Figure 2

Signal amplification in IF with FT-GO. (a–l) IF for Rbfox3 using a direct (a–d), indirect (e–h) and FT-GO method (i–l) in layer 2/3 neurons of the mouse S1 (n = 3 animals for each condition). Brain sections were reacted with an anti-Rbfox3 Ab at dilutions of 1:100 (a,e,i), 1:1000 (b,f,j), 1;10,000 (c,g,k) and 1:100,000 (d,h,l). CF488A tyramide is used for color development in the FT-GO method.

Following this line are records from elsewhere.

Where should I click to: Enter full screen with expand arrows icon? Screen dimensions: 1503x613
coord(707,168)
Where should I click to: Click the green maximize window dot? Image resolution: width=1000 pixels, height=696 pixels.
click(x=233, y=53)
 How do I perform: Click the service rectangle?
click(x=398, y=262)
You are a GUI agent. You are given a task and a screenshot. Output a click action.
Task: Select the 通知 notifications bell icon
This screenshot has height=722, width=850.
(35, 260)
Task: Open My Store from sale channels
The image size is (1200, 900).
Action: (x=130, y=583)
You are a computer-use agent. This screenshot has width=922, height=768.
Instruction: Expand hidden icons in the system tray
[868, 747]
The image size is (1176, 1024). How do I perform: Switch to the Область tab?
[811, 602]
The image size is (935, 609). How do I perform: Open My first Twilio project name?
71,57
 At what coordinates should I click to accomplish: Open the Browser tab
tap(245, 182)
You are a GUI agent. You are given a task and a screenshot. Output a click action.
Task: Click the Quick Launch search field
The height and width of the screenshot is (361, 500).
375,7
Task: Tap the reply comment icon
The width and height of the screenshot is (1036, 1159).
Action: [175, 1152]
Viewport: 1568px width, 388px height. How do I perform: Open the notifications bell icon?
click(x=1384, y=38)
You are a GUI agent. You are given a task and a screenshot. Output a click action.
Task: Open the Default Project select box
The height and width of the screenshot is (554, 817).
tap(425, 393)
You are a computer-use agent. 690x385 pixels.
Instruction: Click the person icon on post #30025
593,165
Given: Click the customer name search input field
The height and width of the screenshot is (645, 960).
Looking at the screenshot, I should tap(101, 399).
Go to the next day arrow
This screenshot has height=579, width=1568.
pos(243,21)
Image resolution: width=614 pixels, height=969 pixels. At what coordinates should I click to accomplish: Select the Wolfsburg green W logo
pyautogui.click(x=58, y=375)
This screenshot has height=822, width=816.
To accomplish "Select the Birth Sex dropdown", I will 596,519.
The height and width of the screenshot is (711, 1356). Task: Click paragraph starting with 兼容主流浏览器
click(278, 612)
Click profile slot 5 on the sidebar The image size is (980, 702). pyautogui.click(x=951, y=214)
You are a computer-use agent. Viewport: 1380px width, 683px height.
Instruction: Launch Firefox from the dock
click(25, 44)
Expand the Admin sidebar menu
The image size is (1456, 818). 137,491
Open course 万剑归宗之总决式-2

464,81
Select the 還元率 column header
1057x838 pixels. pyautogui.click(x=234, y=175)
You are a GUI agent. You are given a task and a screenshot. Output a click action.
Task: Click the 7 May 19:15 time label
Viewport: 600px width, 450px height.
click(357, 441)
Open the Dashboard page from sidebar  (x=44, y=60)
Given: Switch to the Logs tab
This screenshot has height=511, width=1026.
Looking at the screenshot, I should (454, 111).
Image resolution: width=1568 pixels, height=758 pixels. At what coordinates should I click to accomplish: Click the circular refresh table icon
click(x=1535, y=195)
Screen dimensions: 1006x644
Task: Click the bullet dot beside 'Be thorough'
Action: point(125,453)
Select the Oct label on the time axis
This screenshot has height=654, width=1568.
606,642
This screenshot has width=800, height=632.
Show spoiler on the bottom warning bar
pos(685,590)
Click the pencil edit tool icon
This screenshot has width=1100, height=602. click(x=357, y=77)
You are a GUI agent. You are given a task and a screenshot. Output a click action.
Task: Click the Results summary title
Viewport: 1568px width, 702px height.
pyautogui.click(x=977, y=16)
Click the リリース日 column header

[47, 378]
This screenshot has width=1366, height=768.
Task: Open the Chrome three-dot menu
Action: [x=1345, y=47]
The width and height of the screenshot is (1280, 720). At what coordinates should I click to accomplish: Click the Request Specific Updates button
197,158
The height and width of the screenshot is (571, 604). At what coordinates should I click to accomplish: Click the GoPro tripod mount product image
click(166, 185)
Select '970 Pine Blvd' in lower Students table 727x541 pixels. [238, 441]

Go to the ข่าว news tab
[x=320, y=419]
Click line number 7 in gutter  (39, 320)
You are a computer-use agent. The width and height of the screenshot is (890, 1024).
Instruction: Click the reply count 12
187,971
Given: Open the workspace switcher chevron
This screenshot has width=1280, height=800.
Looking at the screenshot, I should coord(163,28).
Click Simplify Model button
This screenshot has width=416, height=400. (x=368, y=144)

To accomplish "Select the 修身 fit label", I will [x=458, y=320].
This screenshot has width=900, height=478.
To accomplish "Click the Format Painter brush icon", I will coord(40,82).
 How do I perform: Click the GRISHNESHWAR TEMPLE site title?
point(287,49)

Images are acquired with the same parameters for comparisons. (m) Histograms representing fluorescence signal intensities (AU) of Rbfox3-positive cells in the layer 2/3 of S1 (n = 630 cells, primary [pAb] 1:100, direct method; n = 644 cells, pAb 1:100, indirect method; n = 686 cells, pAb 1:100, FT-GO; n = 622 cells, pAb 1:1000, direct method; n = 698 cells, pAb 1:1000, indirect method; n = 758 cells, pAb 1:1000, FT-GO; n = 620 cells, pAb 1:10,000, direct method; n = 639 cells, pAb 1:10,000, indirect method; n = 728 cells, pAb 1:10,000, FT-GO; n = 650 cells, pAb 1:100,000, direct method; n = 619 cells, pAb 1:100,000, indirect method; n = 686 cells, pAb 1:100,000, FT-GO; n = 3 animals for each condition, pAb 1:100; H = 1737, df = 2, P < 0.0001, Kruskal–Wallis test, pAb 1:1000, H = 1832, df = 2, P < 0.0001, Kruskal–Wallis test, pAb 1:10,000; H = 1744, df = 2, P < 0.0001, Kruskal–Wallis test, pAb 1:100,000; H = 1726, df = 2, P < 0.0001, Kruskal–Wallis test, ***P < 0.0001; Dunn’s post hoc test). Data are represented as means ± SDs. Scale bar: 25 µm.